In dat geval wordt de steun gerecupereerd:
- ofwel door het uitgiftebedrijf dat de compensatie toepast tussen de te recupereren steun in toepassing van dit besluit en de aan de erkende dienstenchequeonderneming verschuldigde bedragen in toepassing van het koninklijk besluit van 12 december 2001 betreffende de dienstencheques;
- hetzij door het bestuur, door alle rechtsmiddelen.
§ 3. Wordt gestraft met een administratieve boete van 50 tot 100 euro, de erkende dienstenchequeonderneming die valse of verkeerde informatie levert in het kader van de aanvraag tot vereffening van de steun bedoeld in artikel 4. Deze boete wordt vermenigvuldigd met het aantal betrokken werknemers.

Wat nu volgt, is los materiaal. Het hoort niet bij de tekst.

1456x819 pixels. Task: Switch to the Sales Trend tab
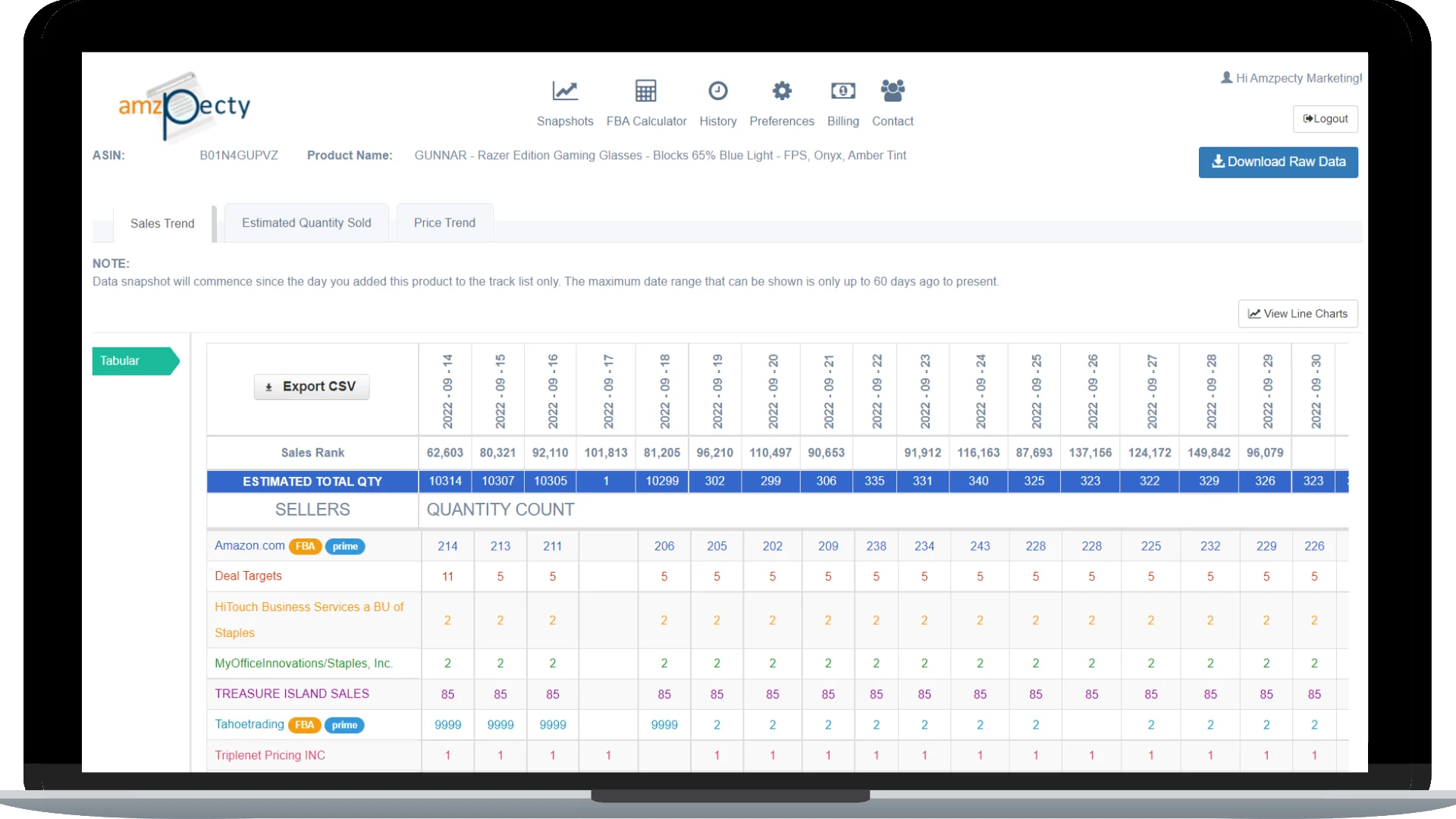tap(162, 222)
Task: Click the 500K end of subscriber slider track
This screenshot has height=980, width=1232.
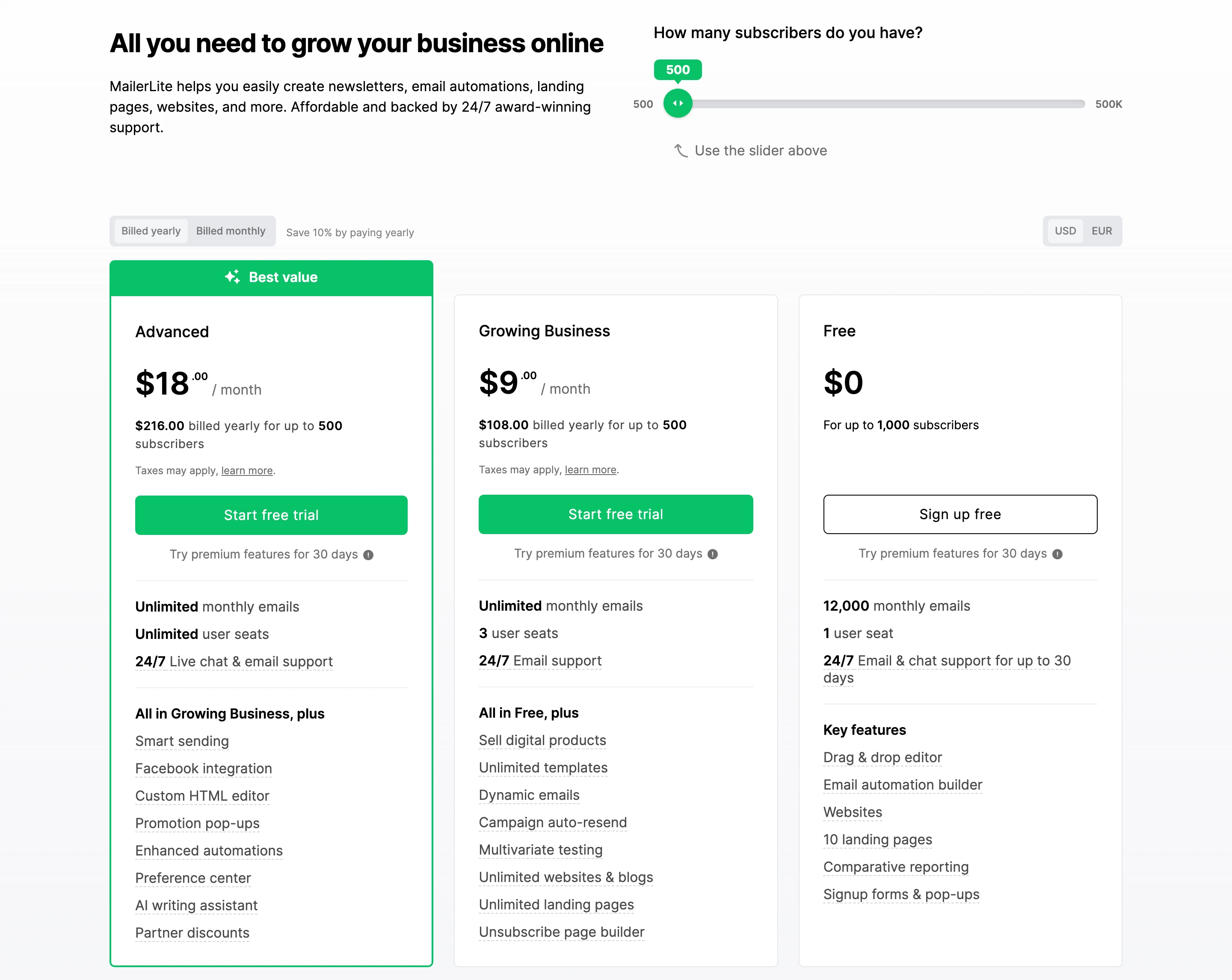Action: click(x=1081, y=104)
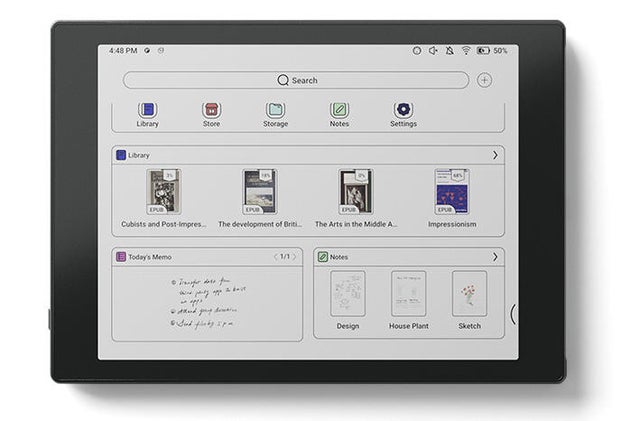The image size is (620, 421).
Task: Click the Search input field
Action: click(296, 80)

De bepalingen van de ordonnantie van 9 juli 2015 houdende geharmoniseerde regels betreffende de administratieve geldboeten bepaald bij de wetgeving op het vlak van werkgelegenheid en economie zijn van toepassing op de administratieve boetes die door dit besluit worden ingevoerd.
§ 4. Artikel 10octies van de wet van 20 juli 2001 tot bevordering van buurtdiensten en buurtbanen is van toepassing op de beslissingen genomen door het bestuur ter uitvoering van dit besluit.
Art.10.
<Opgeheven bij BESL 2020-06-04/09, art. 3, 002; Inwerkingtreding : 01-05-2020>
HOOFDSTUK 3. - Bepaling tot wijziging
Art.11.In afwijking van artikel 8, § 1, tweede lid, van het koninklijk besluit van 12 december 2001 betreffende de dienstencheques wordt het bedrag van de gewestelijke tussenkomst tijdelijk verhoogd met 2 euro.
Deze verhoging is van toepassing op de dienstencheques terugbetaald aan de erkende dienstenchequeondernemingen zoals bepaald in artikel 1, eerste lid, 5°, van het koninklijk besluit van 12 december 2001 betreffende de dienstencheques voor de prestaties geleverd tijdens de periode van 18 maart 2020 tot en met [1 30 juni]1 2020.
Om de verhoogde tussenkomst te genieten, moeten de dienstencheques uiterlijk voor [1 15 september]1 2020 aan het uitgiftebedrijf worden aangeboden voor terugbetaling.
De in deze periode geleverde prestaties moeten worden uitgevoerd overeenkomstig de regels voor bescherming en social distancing die zijn vastgesteld bij het ministerieel besluit van 23 maart 2020 houdende dringende maatregelen om de verspreiding van het coronavirus COVID-19 te beperken.
----------
(1)<BESL 2020-06-04/09, art. 4, 002; Inwerkingtreding : 01-05-2020>
HOOFDSTUK 4. - Slotbepalingen
Art.12. Dit besluit treedt in werking op de dag waarop het in het Belgisch Staatsblad wordt bekendgemaakt.
Art. 13. De minister bevoegd voor Werk wordt belast met de uitvoering van dit besluit.